“You Offend Me You Offend My Family”: Justin Lin and Asian American Cinema and Social Media in the Digital Age
by Konrad Ng
Flow TV
In “Talking About a Revolution (for a Digital Age),” New York Times film critic Manohla Dargis reflects on the evolution of American independent cinema in the wake of its “Hollywood hangover.” She contends that starting in 1993, the emergence of a “studio-indie infrastructure” transformed American independent cinema into a micro Hollywood industry that allowed some filmmakers to go “from Sundance to Scorsese.” However, she contends, this studio-indie film system has been “rocked by seismic changes – including downsized companies and emerging technologies” and giving way to a leaner, non-studio version of independent cinema. Dargis states that American independent cinema is being shaped by the rise of an interactive, digitally assisted “Do-it-yourself” (D.Y.I.) film culture. She points to how digital media forms of self-distribution and promotion have enhanced independent cinema’s important connection with audiences to create “a more complex, interactive and personalized relationship.” She states that the vitality of American independent cinema also depends on “the cultivation of younger patrons who are used to receiving much if not all of their entertainment at home and on hand-held devices” and making them into “active participants in the movie and its meaning.” For Dargis, the ebb of Hollywood’s role in independent cinema means that youthfulness and digital D.Y.I. interactivity are forming the conditions for American independent cinema’s next generation of iconic films and filmmakers.
Manohla Dargis’s article prompts me to think about filmmaker Justin Lin. Lin’s young film career is characteristic of the studio-indie age before its current malaise. Lin went to great lengths, personal sacrifice and debt to make his solo debut feature film, Better Luck Tomorrow, a film that premiered at the 2003 Sundance Film Festival to critical acclaim, a distribution deal with MTV Films and eventually, work as a director for studios such as Universal Pictures and Touchstone Pictures. My interest in Lin lies not in discussing his merits as a filmmaker. Rather, I am interested in how Lin’s trajectory embodies a set of digital age D.Y.I. generational tactics and strategies that emerged in a tradition of American cinema that has rarely found studio traction during independent cinema’s Hollywood bubble: Asian American cinema. After Lin made his Hollywood films, Annapolis (2006) and The Fast and the Furious: Tokyo Drift (2006), he returned to the world of the independent cinema to make the film, Finishing the Game (2007). The promotional campaigns for Better Luck Tomorrow and Finishing the Game embody the practices of digital age independent cinema culture discussed by Dargis, but Lin’s strategy is both unique and instructive, I suggest, for its form of Asian American political and cultural engagement. The strategies behind Lin’s films reveal aims that went beyond simply “breaking out” as most independent films aspire to do. Instead, Lin’s films became platforms for community organizing and engagement that sought to impact the meaning of Asian America in American film history and popular culture.

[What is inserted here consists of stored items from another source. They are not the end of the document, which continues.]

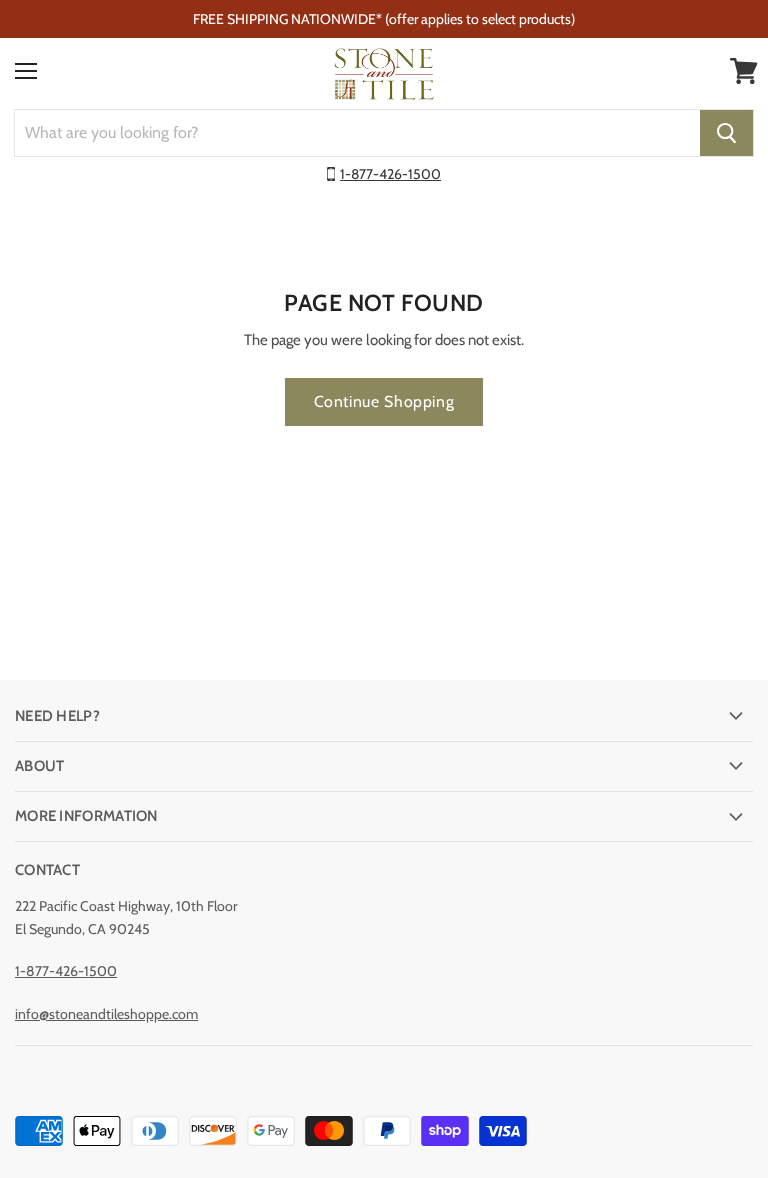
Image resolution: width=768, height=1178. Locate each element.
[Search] (726, 133)
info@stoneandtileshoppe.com (106, 1014)
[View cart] (744, 71)
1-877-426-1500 (390, 174)
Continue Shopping (384, 401)
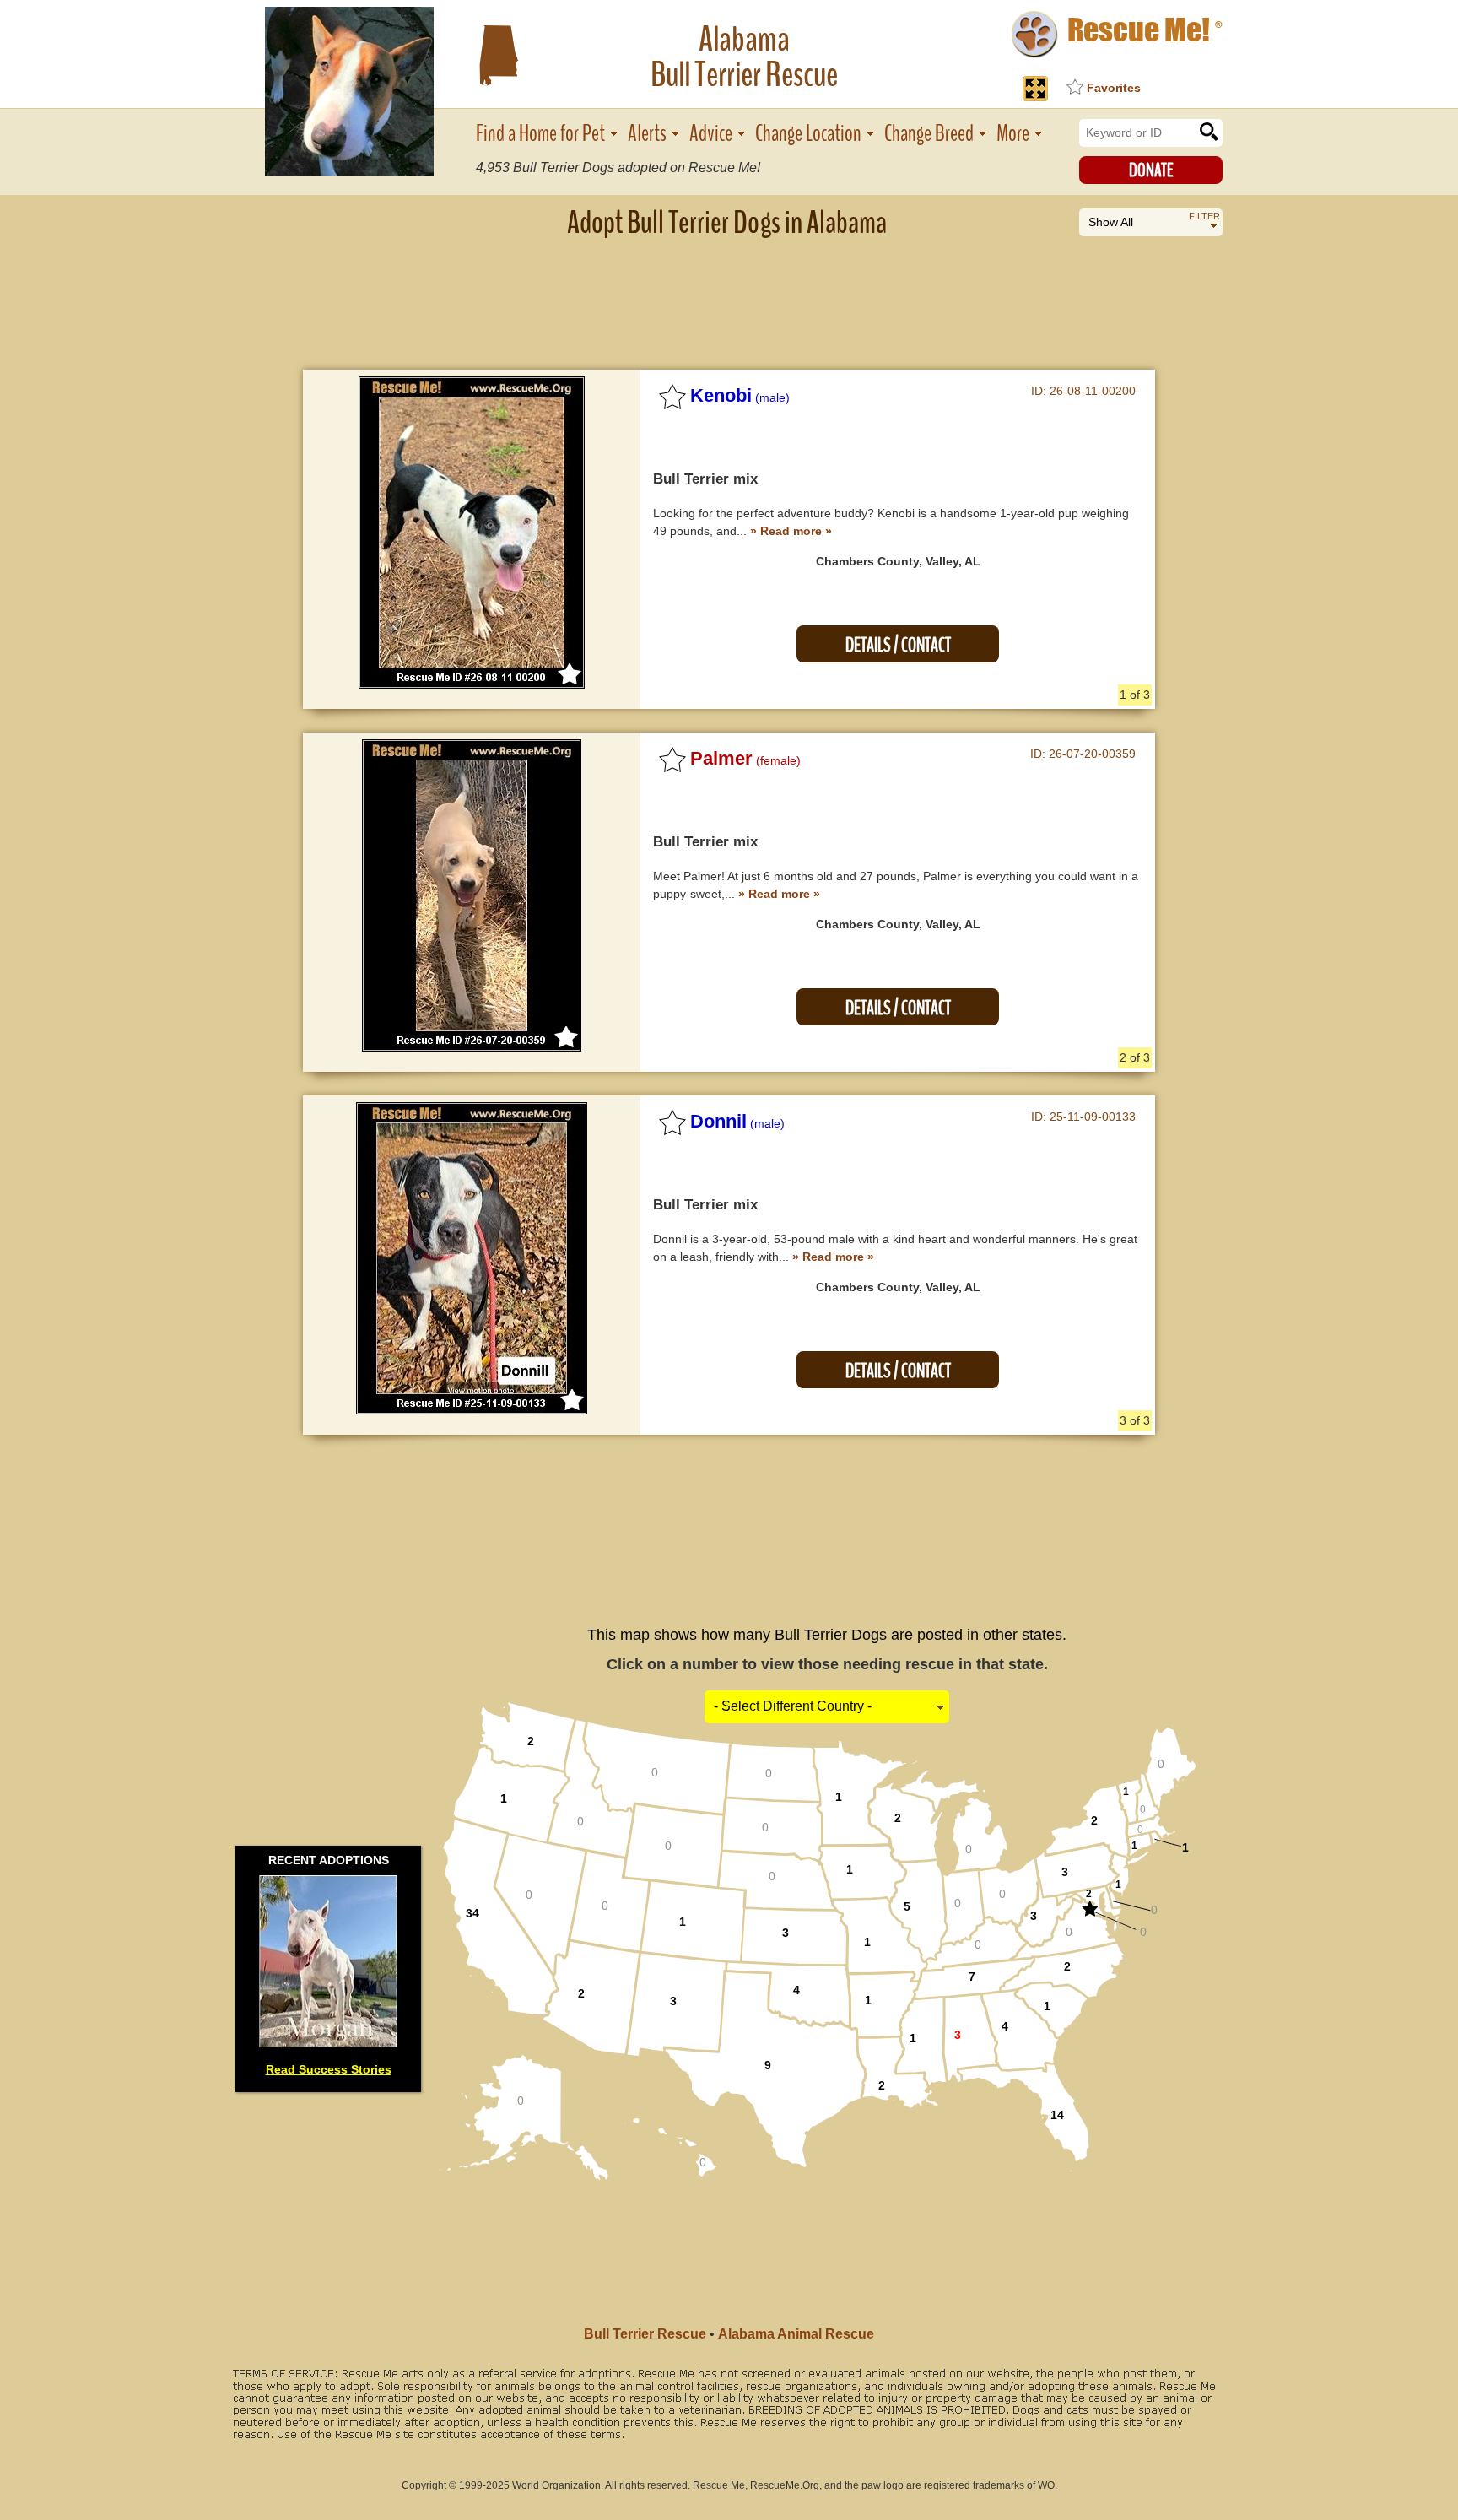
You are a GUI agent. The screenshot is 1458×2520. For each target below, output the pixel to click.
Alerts (647, 133)
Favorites (1114, 88)
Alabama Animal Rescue (796, 2334)
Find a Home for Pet (540, 133)
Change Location (808, 133)
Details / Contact (898, 645)
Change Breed (929, 133)
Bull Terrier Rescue (645, 2334)
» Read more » (791, 531)
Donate (1151, 170)
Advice (710, 133)
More (1012, 133)
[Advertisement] (729, 291)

To be sure, both films are notable for how they critically explore race and representation and both took refuge in the lean, but creatively free world of independent cinema. Better Luck Tomorrow tells the story of a group of high school students who use their status as academic overachievers to mask and enable their illicit activities. Finishing the Game is a mockumentary about the search for an actor to replace Bruce Lee after his unexpected death during the filming of Game of Death (1978). When considered through the lens of Asian American representation, each film becomes a provocative commentary on stereotypes, genre and cinema. As non-studio productions, Lin maintained a creative commitment to an Asian American agenda that included, among other objectives, introducing a range of multi-dimensional Asian American characters and showing how Asian America is a commercially viable audience and source of cinema. This creative independence and ethical imperative became inter-articulated with the political and cultural tactics behind the digital D.Y.I. promotional campaigns for the films. I want to save a fuller discussion of Justin Lin for another time and focus on just some of the practices that emerged from Lin’s films. My tack in exploring this topic is to study selected new media activities as part of a larger example of Asian American community organizing and political engagement in the digital age. In this regard, Lin is a pioneering figure.